The Engine will be open to startups from all around the Cambridge/Boston area. Ruiz hopes that The Engine can also provide help with visa issues for international students.

The Engine came together over the last 18 to 24 months, having started early May 2015. Its leadership hopes to have facilities, starting with 501 Mass Ave, operational, and to have investors and startups on board by the spring.

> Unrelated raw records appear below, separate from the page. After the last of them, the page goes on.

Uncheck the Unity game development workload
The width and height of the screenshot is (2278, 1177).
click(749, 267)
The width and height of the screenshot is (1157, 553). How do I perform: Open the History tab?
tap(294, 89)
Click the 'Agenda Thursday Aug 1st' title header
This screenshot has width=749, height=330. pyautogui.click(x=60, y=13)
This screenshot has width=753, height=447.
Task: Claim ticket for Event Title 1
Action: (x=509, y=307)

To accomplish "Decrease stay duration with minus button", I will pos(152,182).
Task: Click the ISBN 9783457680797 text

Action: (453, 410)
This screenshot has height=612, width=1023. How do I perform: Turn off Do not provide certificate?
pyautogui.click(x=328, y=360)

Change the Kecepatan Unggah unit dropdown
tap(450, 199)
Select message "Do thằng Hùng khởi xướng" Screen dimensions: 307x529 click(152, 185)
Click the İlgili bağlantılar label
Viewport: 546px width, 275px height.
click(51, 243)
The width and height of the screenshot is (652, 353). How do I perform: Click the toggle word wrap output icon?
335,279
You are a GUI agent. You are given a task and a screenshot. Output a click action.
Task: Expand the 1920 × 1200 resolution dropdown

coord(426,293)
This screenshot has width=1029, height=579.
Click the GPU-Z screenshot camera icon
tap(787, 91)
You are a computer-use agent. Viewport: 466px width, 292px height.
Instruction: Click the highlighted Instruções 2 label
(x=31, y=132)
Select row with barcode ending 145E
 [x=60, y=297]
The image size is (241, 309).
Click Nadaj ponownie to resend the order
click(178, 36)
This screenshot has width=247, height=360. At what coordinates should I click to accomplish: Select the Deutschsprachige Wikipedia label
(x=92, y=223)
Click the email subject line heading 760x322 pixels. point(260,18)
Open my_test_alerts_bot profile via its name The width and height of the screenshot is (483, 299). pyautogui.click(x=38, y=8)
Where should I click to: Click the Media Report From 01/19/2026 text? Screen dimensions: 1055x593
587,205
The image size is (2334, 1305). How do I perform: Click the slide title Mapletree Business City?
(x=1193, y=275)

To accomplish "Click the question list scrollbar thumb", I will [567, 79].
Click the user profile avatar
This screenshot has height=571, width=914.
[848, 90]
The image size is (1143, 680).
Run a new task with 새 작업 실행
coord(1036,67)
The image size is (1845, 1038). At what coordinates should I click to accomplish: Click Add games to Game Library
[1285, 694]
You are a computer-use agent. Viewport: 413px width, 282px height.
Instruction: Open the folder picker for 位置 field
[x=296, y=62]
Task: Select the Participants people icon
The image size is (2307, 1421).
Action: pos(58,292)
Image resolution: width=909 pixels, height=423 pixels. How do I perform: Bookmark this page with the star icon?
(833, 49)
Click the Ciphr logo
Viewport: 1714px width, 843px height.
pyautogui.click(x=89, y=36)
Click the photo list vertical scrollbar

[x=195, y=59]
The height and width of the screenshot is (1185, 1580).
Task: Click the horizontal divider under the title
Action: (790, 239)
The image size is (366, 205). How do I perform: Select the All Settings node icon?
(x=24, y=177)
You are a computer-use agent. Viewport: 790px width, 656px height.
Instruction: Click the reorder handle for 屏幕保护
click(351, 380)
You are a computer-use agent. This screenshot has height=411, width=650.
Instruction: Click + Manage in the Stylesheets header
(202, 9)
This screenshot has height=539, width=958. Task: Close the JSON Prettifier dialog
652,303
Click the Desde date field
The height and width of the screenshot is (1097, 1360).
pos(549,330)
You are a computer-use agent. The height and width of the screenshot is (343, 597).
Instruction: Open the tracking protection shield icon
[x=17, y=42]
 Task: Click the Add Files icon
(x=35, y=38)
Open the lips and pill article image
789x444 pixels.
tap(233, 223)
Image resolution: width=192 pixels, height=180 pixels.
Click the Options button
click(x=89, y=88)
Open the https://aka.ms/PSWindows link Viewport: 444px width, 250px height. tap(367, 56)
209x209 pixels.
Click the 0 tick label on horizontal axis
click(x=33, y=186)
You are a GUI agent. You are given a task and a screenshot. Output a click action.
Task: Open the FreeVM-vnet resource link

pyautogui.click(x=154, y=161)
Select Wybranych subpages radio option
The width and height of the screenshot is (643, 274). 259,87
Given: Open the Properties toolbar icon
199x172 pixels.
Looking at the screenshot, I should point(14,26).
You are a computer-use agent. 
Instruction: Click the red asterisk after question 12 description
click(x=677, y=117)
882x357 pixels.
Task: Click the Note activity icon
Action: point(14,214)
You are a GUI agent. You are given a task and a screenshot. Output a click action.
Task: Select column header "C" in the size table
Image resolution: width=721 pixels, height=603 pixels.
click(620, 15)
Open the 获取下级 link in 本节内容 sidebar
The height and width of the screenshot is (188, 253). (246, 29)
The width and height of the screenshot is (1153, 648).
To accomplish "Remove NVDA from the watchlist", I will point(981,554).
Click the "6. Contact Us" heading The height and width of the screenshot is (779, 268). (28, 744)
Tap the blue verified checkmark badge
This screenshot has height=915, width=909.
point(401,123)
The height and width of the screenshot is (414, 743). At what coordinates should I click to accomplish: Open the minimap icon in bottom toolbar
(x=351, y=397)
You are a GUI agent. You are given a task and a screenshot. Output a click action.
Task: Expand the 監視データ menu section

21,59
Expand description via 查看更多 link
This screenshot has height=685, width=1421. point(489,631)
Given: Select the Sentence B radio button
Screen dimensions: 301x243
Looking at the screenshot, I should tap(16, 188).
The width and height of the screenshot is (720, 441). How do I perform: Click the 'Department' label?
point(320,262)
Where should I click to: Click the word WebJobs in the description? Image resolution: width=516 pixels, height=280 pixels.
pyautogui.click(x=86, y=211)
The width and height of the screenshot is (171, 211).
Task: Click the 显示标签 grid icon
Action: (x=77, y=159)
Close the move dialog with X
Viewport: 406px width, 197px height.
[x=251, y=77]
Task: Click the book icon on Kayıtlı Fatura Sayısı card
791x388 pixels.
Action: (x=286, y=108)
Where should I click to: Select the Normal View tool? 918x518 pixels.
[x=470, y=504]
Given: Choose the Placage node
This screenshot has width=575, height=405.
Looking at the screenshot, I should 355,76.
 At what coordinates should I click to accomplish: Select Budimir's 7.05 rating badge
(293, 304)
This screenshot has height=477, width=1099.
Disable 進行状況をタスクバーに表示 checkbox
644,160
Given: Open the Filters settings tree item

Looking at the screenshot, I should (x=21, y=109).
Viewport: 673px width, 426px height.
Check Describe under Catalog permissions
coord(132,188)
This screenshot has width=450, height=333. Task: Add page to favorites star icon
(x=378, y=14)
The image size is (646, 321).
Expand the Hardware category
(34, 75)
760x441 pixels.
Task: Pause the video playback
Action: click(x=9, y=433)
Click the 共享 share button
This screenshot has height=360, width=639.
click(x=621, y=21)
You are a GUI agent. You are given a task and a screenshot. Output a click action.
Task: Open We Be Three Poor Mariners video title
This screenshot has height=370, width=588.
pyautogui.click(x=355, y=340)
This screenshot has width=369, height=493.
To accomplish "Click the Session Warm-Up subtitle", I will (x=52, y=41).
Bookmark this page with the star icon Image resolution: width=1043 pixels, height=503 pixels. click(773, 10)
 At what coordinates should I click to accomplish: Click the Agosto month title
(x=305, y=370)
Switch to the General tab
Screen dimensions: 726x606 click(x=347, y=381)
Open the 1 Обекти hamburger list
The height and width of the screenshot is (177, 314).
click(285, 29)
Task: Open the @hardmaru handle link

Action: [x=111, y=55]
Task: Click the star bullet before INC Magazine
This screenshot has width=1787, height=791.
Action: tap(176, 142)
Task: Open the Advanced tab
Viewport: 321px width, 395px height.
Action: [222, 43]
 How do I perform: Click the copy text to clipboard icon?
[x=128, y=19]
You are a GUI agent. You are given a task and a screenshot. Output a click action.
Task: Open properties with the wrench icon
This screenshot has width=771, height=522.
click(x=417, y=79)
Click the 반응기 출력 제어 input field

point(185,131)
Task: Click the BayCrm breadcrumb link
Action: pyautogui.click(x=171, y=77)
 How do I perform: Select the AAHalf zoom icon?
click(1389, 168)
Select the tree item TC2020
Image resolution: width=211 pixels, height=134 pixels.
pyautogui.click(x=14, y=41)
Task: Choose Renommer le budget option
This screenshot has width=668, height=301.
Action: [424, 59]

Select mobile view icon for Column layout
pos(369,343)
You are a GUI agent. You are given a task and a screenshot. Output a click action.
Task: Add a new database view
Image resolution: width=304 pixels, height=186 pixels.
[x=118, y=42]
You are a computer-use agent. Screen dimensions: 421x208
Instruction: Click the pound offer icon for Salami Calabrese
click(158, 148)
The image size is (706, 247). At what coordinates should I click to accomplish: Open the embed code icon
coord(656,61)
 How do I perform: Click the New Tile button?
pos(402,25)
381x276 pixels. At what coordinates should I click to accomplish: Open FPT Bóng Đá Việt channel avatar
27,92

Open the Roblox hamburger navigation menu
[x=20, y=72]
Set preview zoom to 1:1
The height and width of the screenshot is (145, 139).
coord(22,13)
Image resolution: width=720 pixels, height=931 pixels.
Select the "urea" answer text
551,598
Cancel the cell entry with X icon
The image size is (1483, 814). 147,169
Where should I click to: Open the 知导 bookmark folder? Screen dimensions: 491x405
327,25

Ruiz said that the administration is already engaged in talks with potential corporate investors.

A panel discussion followed Reif’s speech, with input from Sue Siegel, CEO of GE Venture; Antonio Rodriguez, general partner at Matrix Partner; Phillip Sharp, MIT Institute Professor and co-founder of Biogen; Leslie Dewan PhD ’13, co-founder and CEO of Transatomic Power; Jay Bradner, president of the Novartis Institutes for Biomedical Research; and Guru Banavar, vice president and chief science officer for cognitive computing at IBM.

Like the start-ups targeted by The Engine, Novartis is in it “for the long haul,” Bradner said.

Siegel focused on the The Engine’s potential for smoothing friction between academic and corporate institutions through bringing them together in partnership.

Asked for recommendations for the direction of The Engine, Dewan highlighted the importance of using existing infrastructure and partnering with local public institutions such as hospitals. Banavar emphasized that “lowering barrier entry for innovators is utterly crucial.”

The panel was followed by short pitches by six start-ups, all of which were started by graduates or affiliates of MIT. Of the six, Transatomic, a company that’s developing a molten salt reactor that can generate carbon-free, low-cost nuclear power, seems most in line with The Engine’s purported mission.

Details about the initiative were kept relatively secret in the months leading up to last night’s announcement. Staff in the MIT News office could not refer to the initiative by name, referring to it instead by a code name, according to Rob Matheson, an MIT News writer.

The event organizers, however, were not above scattering a few hints for the event attendees: the Wifi networks at the event were named “combustion-2.4” and “ignition-2.4.”